Ecdat tarih boyunca Filistin’e nasıl sahip çıktıysa, Yavuz Sultan Selim, Sultan Abdülhamid Filistin’e nasıl sahip çıktıysa, kuruluşundan itibaren Türkiye Cumhuriyeti nasıl Filistin’e sahip çıktıysa kendilerinin de aynı ruh, aynı kararlılık ve aynı cesaretle Filistin’e sahip çıktıklarını ve çıkacaklarını vurgulayan Erdoğan “Birileri Türkiye’de farklı, siyasi kariyerlerinin icazet kapısı olarak gördükleri Avrupa’da farklı konuşabilir; birileri, batılı ağababalarından aferin almak, onlara şirin gözükmek, onların gözüne girmek için Filistin direnişine çamur atma peşinde koşabilir.
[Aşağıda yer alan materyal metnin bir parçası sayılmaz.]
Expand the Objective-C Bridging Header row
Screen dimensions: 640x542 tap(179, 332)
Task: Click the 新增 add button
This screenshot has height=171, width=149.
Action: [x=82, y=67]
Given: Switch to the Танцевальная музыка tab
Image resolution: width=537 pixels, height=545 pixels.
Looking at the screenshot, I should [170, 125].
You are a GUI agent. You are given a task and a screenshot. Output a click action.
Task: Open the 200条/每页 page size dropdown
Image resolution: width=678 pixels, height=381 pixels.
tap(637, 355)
Ama biz içeride ve dışarıda hakkı konuşacak, hakikati savunacak, masumların yanında, katillerin ise dimdik karşısında duracağız. Kimse bizden küresel siyonist şebekenin baskılarına boyun eğmemizi, zalimler karşısında düğme iliklememizi beklemesin” dedi.
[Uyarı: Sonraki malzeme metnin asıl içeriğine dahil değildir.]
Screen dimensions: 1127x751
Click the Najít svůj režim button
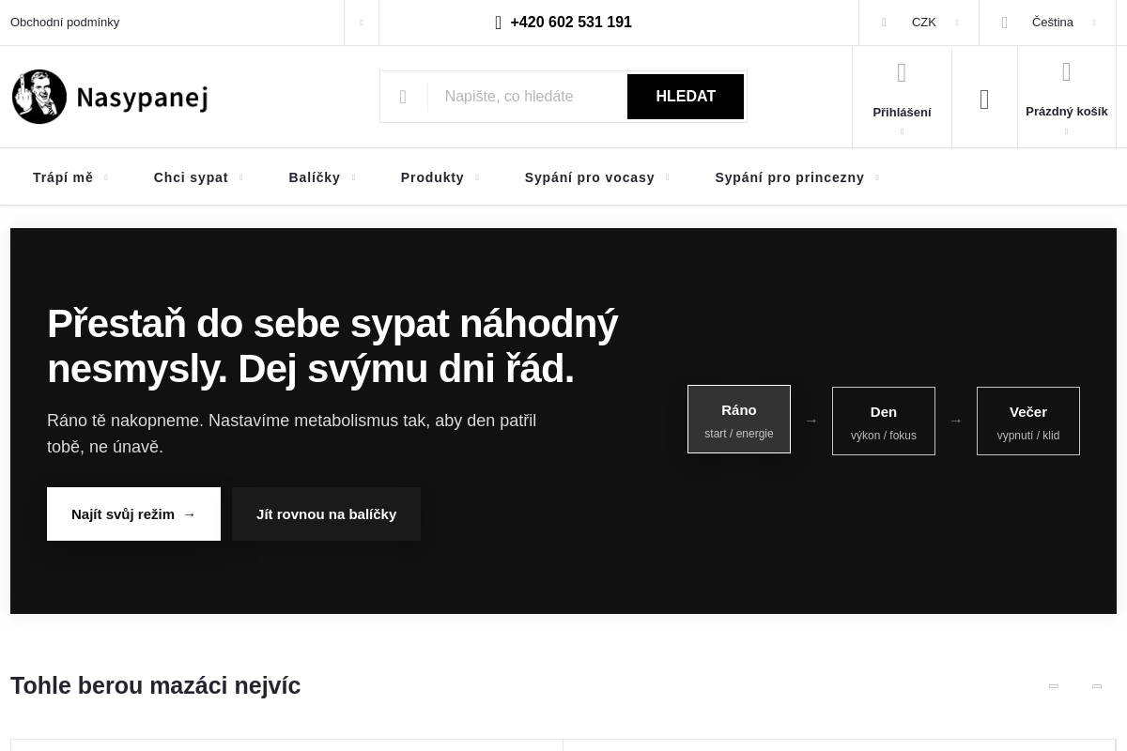[x=133, y=513]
Erdoğan Kurban Bayramı’nın hemen arifesindeki İspanya ve İtalya ziyaretlerinde Gazzelilere yönelik zulmü gündeme getirdiğini, Filistin’de işgal ve katliam politikası devam ettikçe dünyanın hiçbir yerinin güvende olmayacağını açıkça ifade ettiğini, İsrail’in şımarıklığına ve hukuk tanımazlığına verilecek en etkili cevabın Filistin devletinin tanınması olduğunu vurguladığını anlattı.
Norveç, İrlanda ve Slovenya’nın sergilediği vicdanlı tavrın Avrupa’nın tamamına örnek olmasını temenni ettiklerini ifade eden Erdoğan “Başbakan Sayın Paşinyan’ın liderliğinde Ermenistan’ın da Filistin devletini tanıma kararından memnuniyet duyuyoruz. Alınan ve açıklanan son kararlarla özellikle 149’a yükselen tanıma adımlarının çok değerli, önemli olduğunu ifade ediyorum. İnşallah çok daha fazla sayıda ülkenin Filistin’i tanıması için temaslarımızı sürdüreceğiz” diye konuştu.
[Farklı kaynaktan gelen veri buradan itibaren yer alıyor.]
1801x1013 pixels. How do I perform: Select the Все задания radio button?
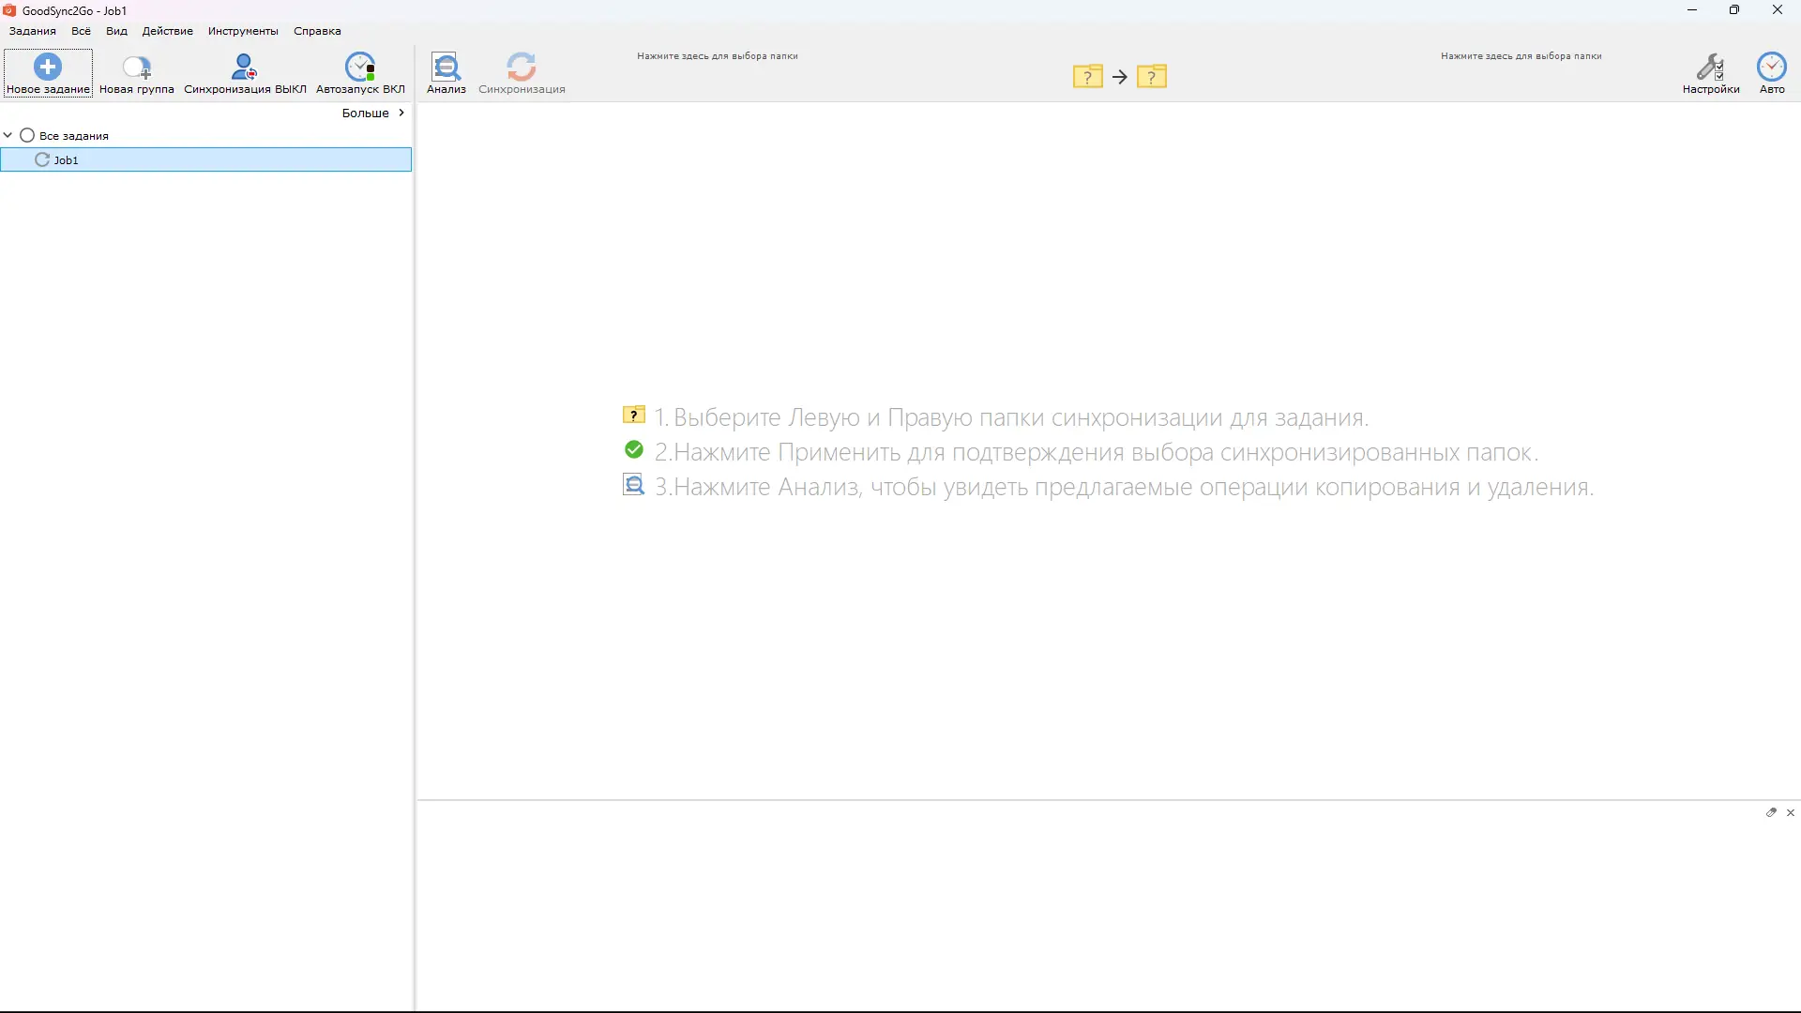point(27,135)
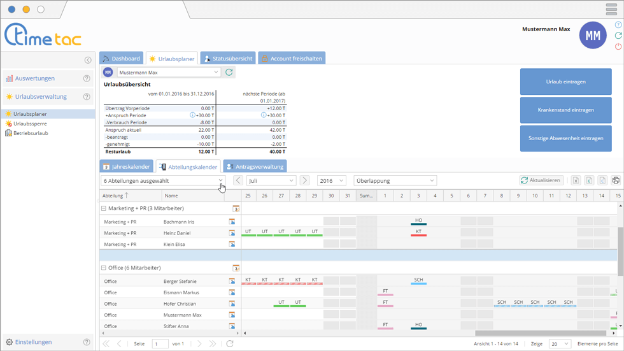Collapse the left sidebar panel arrow
The image size is (624, 351).
88,60
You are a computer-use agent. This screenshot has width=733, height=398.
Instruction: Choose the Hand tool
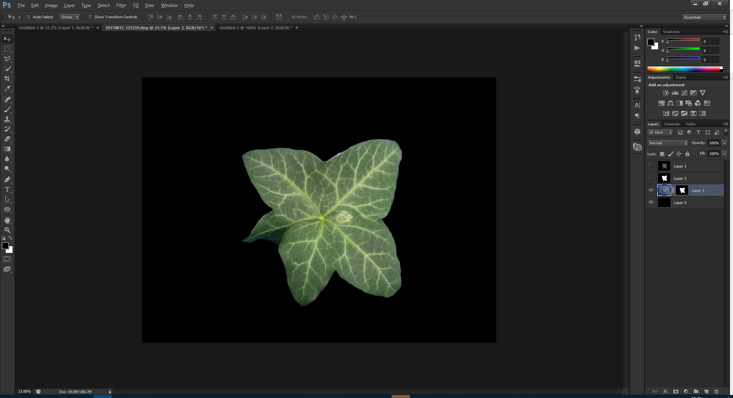(x=7, y=220)
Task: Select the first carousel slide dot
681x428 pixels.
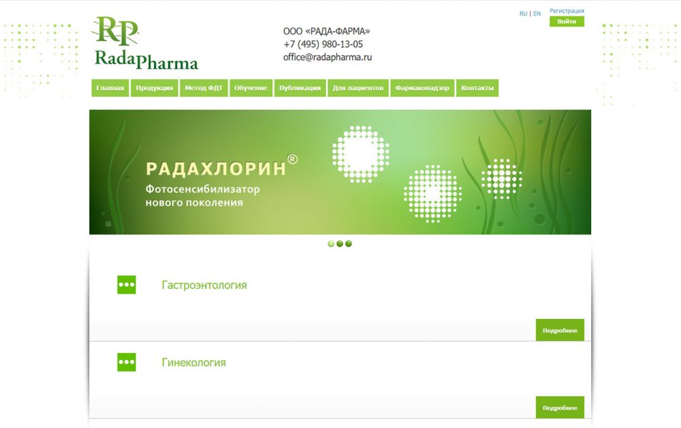Action: pos(331,243)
Cumhurbaşkanı Erdoğan Gazze’yi yakıp yıkan İsrail’in şimdi de gözünü Lübnan’a diktiğinin anlaşıldığı ikazında bulunarak şunları kaydetti: “Batılı güçlerin kameralar önünde farklı konuşsalar da perde arkasında İsrail’in sırtını sıvazladıklarını, hatta desteklediklerini görüyoruz. Lafa gelince özgürlükten, insan hakları ve adaletten dem vuran devletlerin Netanyahu gibi bir ruh hastasının esiri olmaları son derece vahimdir, zavallılıktır. Netanyahu’nun batının da rızasıyla savaşı bölgeye yayma planları, açık söylüyorum, büyük bir felakete yol açacaktır. Bu kanlı planlara karşı batıdan önce İslam aleminin ve Orta Doğu’daki kardeş ülkelerin tepki göstermesi gerekir. Fakat İslam dünyasının üzerine ölü toprağı serpilmiş gibi hareket ettiğini üzülerek müşahede ediyoruz. Buna fırsat vermememiz lazım. Türkiye kardeş Lübnan halkının ve devletinin yanındadır. Bölgedeki diğer ülkeleri de Lübnan’la dayanışma içinde olmaya davet ediyorum.”